## GOAL OF THE EXERCISE:
Write out the entire listing below exactly, with the pictures left out.

## PROVIDED RECORDS:
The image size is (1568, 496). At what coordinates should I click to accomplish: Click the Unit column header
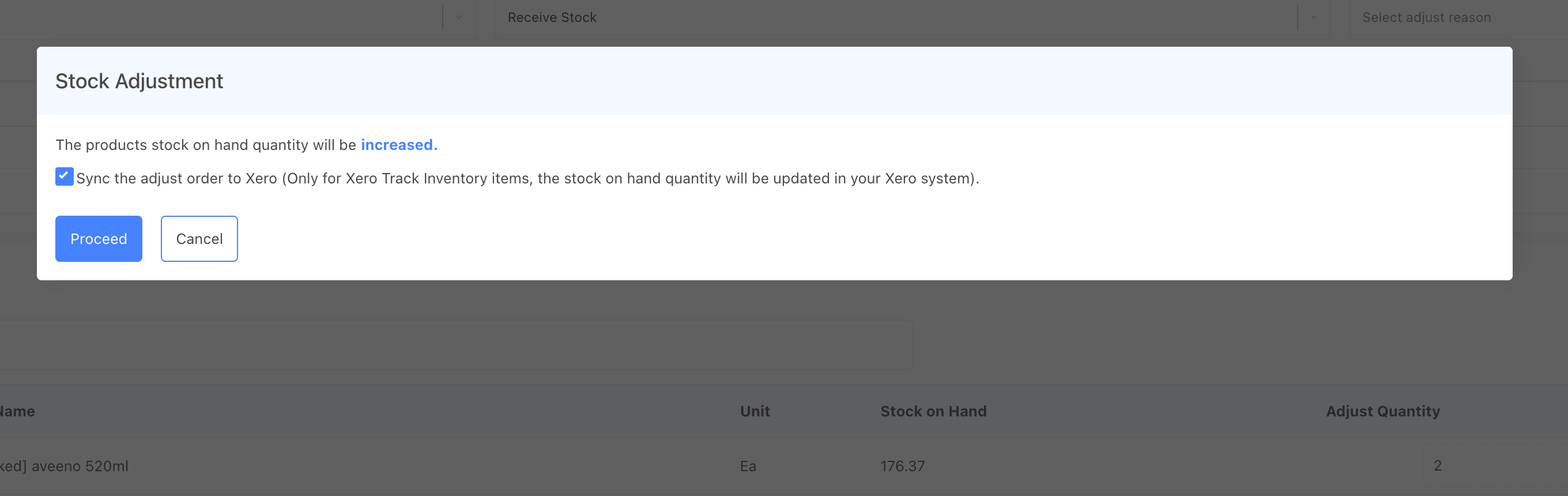coord(755,411)
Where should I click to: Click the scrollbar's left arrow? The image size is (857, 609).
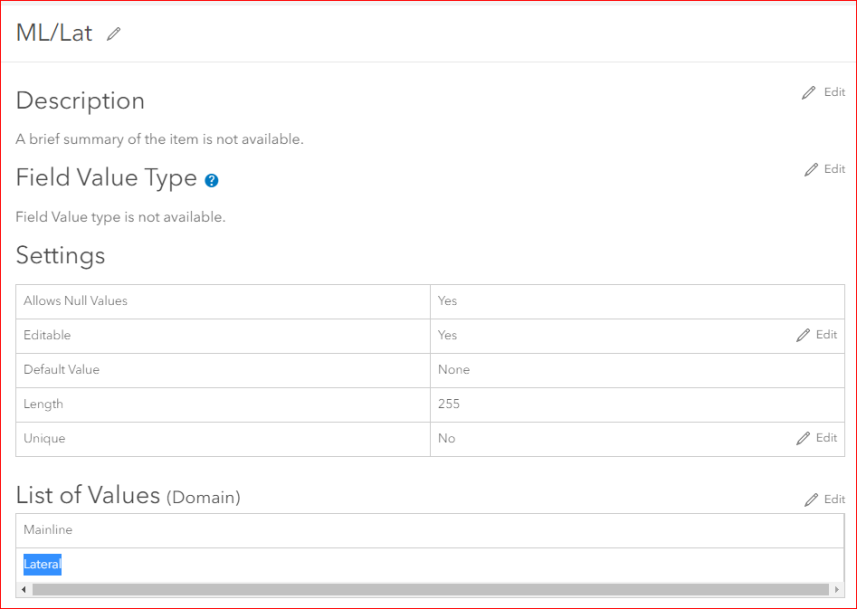22,589
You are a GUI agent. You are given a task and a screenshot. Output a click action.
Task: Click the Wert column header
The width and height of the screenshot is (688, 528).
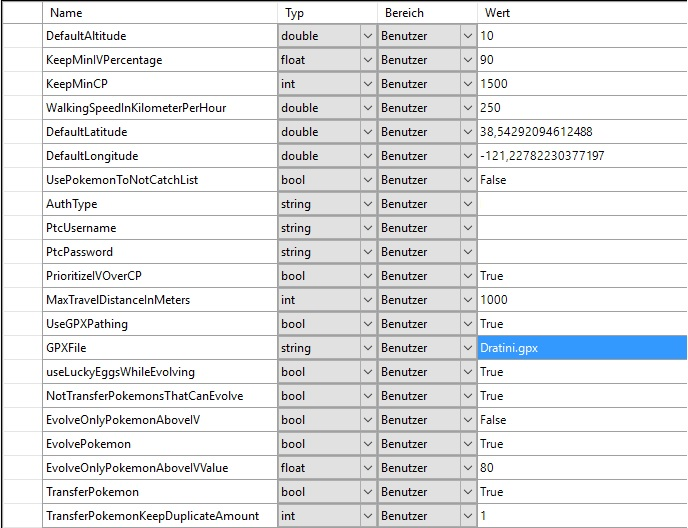(x=580, y=13)
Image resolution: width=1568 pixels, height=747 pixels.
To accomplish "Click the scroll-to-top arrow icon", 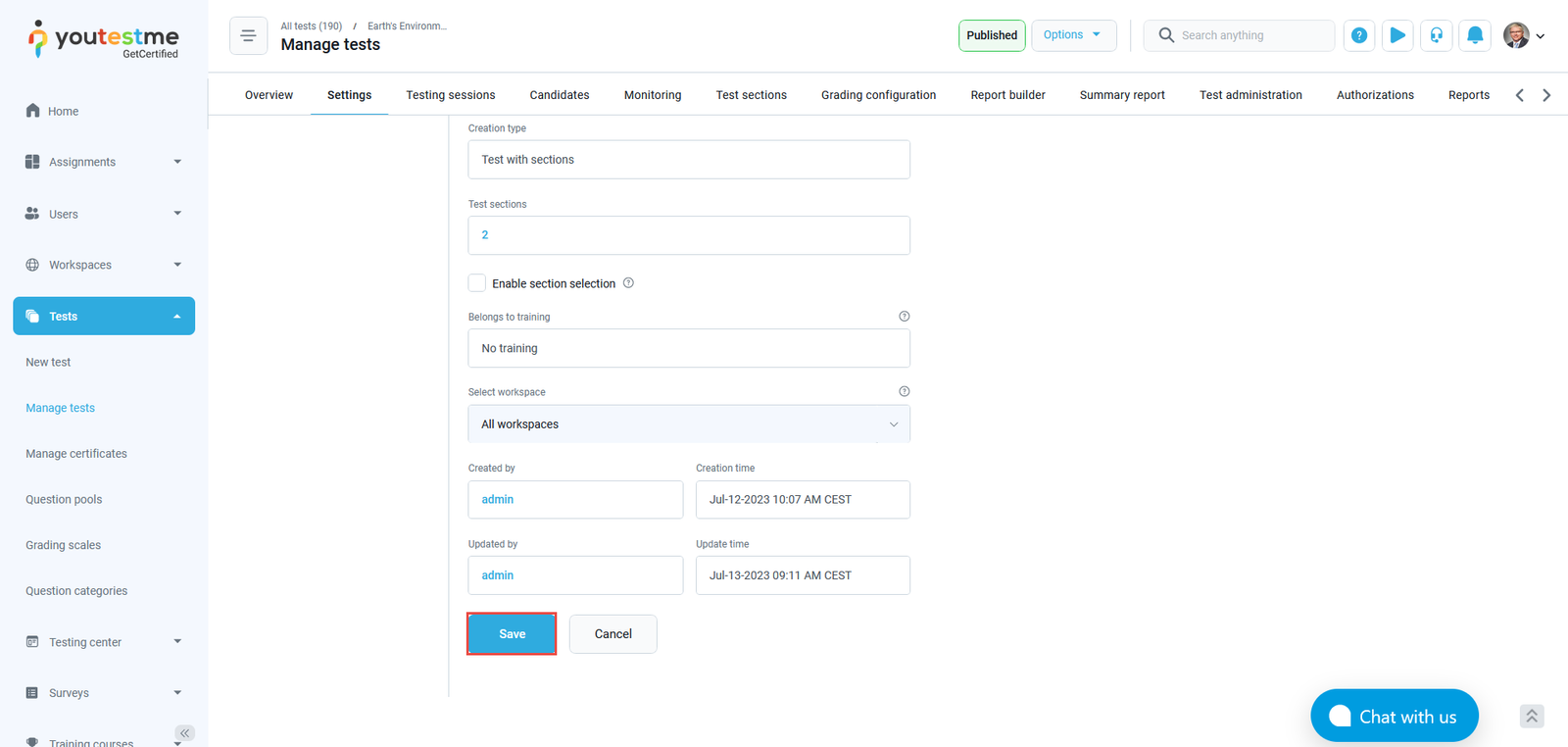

## ANSWER BOX:
The image size is (1568, 496). At what coordinates should I click to accomplish: Click the Unit column header
coord(755,411)
Where should I click to: Click the scrollbar's left arrow? The image size is (857, 609).
22,589
You are a GUI agent. You are given a task and a screenshot. Output a click action.
Task: Click the Wert column header
The width and height of the screenshot is (688, 528).
(x=580, y=13)
Image resolution: width=1568 pixels, height=747 pixels.
To accomplish "Click the scroll-to-top arrow icon", 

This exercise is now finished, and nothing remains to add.